It's because LINQ likes to be lazy and do as little work as possible. This line:

var result = from x in Items select x;

despite your choice of name, isn't actually a result, it's just a query object. It doesn't fetch any data.

List<T> list = result.ToList<T>();

Now you've actually requested the result, hence it must fetch the data from the source and make a copy of it. ToList guarantees that a copy is made.

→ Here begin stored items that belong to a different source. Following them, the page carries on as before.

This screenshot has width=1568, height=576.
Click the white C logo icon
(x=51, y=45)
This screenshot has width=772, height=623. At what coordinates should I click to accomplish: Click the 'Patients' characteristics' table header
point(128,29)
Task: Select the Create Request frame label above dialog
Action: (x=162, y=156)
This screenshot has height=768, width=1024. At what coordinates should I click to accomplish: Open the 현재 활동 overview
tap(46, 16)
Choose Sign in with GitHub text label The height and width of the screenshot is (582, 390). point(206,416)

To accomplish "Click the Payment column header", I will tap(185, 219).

With that in mind, it's hardly surprising that the second line is much slower than the first.

Mark Byers
Are you sure this has anything to do with database access?
Anton Gogolev
It's not linq to sql.
Filip Ekberg
So nothing in the query is executed until it's acutally used?
Filip Ekberg
OK, changed 'database' to the more generic 'data source'. Same logic applies though.
Mark Byers
@Filip: yep, the query just gives you a way to fetch data. It doesn't actually fetch anything until you need the result, which you do if you convert to a list.
Mark Byers
Ah.. I see. Is there a way to speed it up then?
Filip Ekberg
@Filip: Do you really need a list containing a million elements? What are you trying to do?
Mark Byers
In this case it's just for testing purpose.
Filip Ekberg
+1  A: 

No, it's not creating the list that takes time, it's fetching the data that takes time.

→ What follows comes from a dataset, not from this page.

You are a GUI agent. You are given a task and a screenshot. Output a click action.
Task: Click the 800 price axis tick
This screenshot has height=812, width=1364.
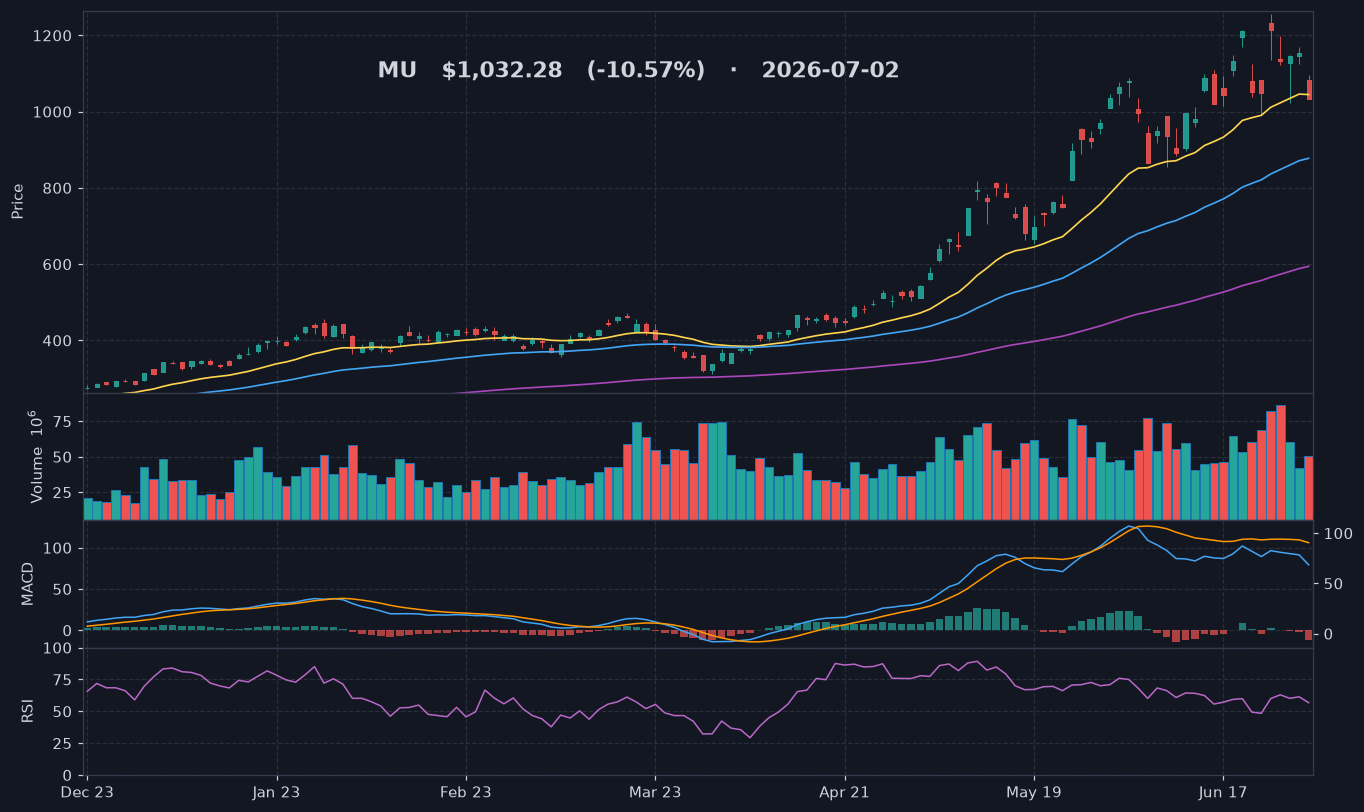tap(58, 189)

Your first code line doesn't actually fetch the data, it only sets up an IEnumerable that is capable of fetching the data. It's when you call the ToList method that it will actually get all the data, and that is why all the execution time is in the second line.

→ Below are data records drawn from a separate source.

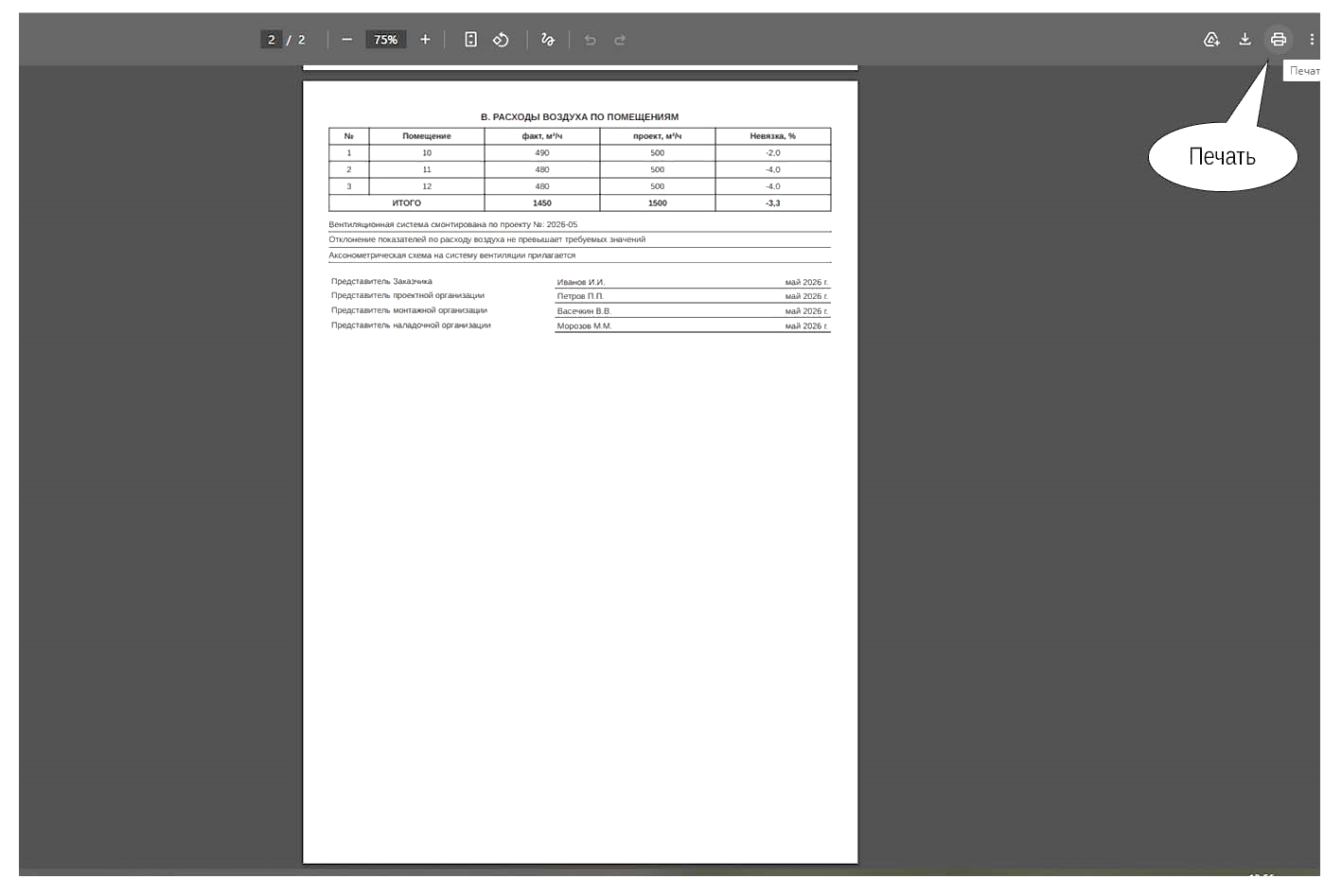Activate the draw annotation tool
The width and height of the screenshot is (1342, 896).
[x=547, y=40]
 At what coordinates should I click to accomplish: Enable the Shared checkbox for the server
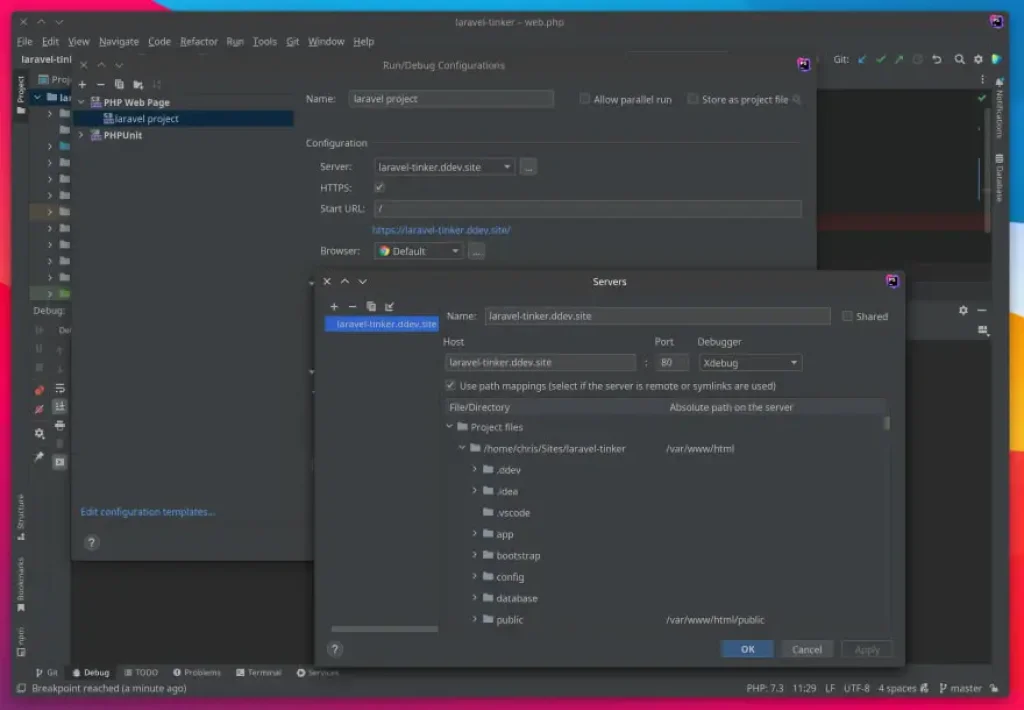tap(848, 316)
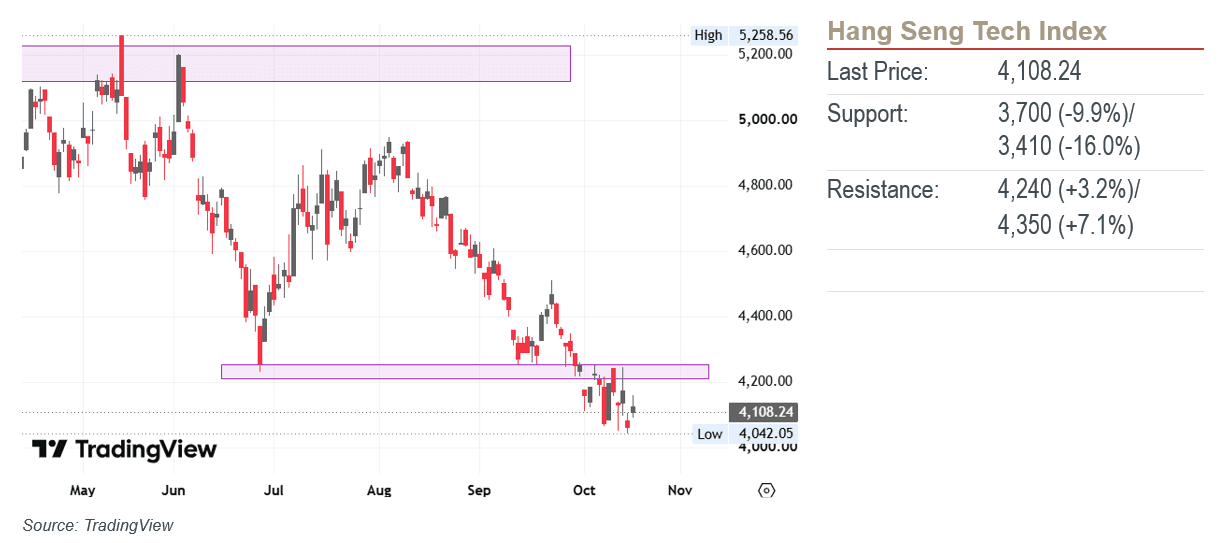This screenshot has height=543, width=1219.
Task: Click the second support value 3,410 (-16.0%)
Action: [x=1069, y=146]
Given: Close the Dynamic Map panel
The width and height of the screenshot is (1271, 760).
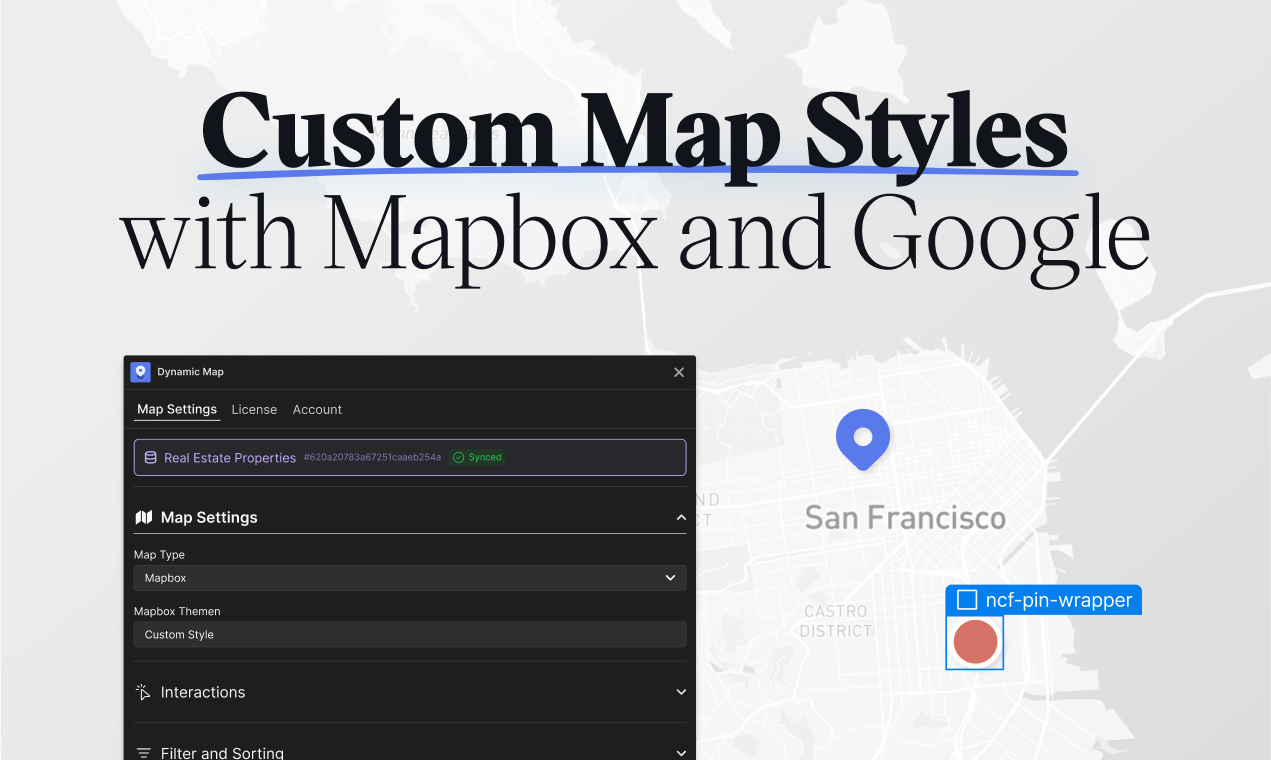Looking at the screenshot, I should 679,372.
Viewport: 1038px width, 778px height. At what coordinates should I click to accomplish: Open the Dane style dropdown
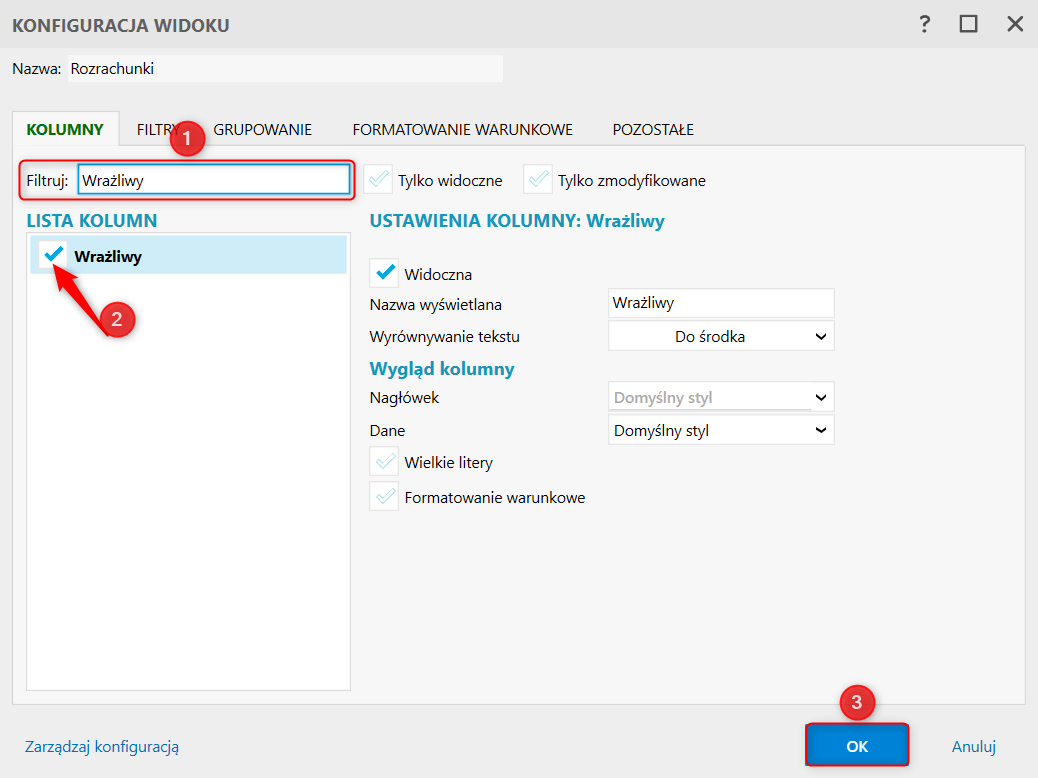(x=721, y=431)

You should also consider if having ten million lines in a grid is useful at all. No user is ever going to look through all the lines, so there isn't really any point in getting them all. Perhaps you should offer a way to filter the result before getting any data at all.

Guffa
+6  A: 

.ToList() is slow in comparison to what?

If you are comparing

var result = from x in Items select x;
List<T> list = result.ToList<T>();

to

var result = from x in Items select x;

you should note that since the query is evaluated lazily, the first line doesn't do much at all. It doesn't retrieve any records. Deferred execution makes this comparison completely unfair.

Mehrdad Afshari
So there's no way to improve the performance?
Filip Ekberg
@Filip: The amount of work to retrieve a large number of items is very high. To improve performance significantly, you'll have to change your high level approach to the problem so that you *don't need to retrieve that amount of data in the first place*.
Mehrdad Afshari
Ok thanks a lot for pointing out that it's not executed untill i use the result. Helped me a lot to improve performance on other places. :)
Filip Ekberg